Prompt: Copy exactly the lines of the material below that run from the one containing "You are a GUI" through the one containing "Трояновская Нона (138, 959)". Copy no other lines.

Data provided:
--

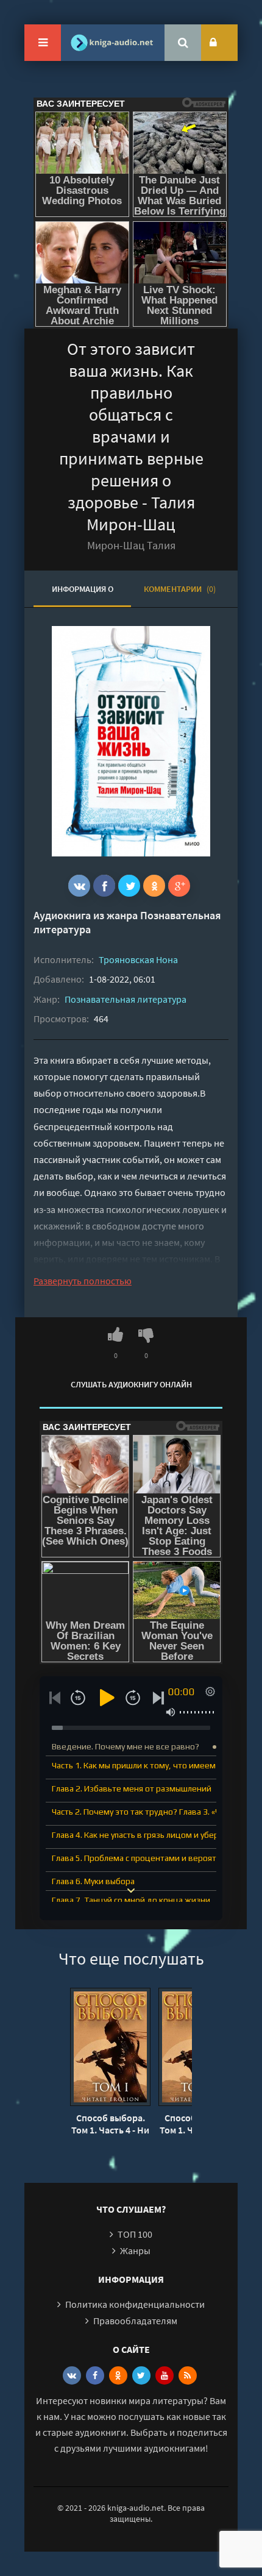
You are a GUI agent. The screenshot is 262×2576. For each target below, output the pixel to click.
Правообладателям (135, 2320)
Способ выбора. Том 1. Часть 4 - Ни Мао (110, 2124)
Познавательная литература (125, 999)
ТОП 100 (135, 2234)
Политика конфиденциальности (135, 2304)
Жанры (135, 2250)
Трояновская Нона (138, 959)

--

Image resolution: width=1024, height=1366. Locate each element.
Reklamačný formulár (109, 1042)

--

Final answer:
You are a GUI agent. The screenshot is 262×2576. For each target below, output the pixel to click.
Правообладателям (135, 2320)
Способ выбора. Том 1. Часть 4 - Ни Мао (110, 2124)
Познавательная литература (125, 999)
ТОП 100 (135, 2234)
Политика конфиденциальности (135, 2304)
Жанры (135, 2250)
Трояновская Нона (138, 959)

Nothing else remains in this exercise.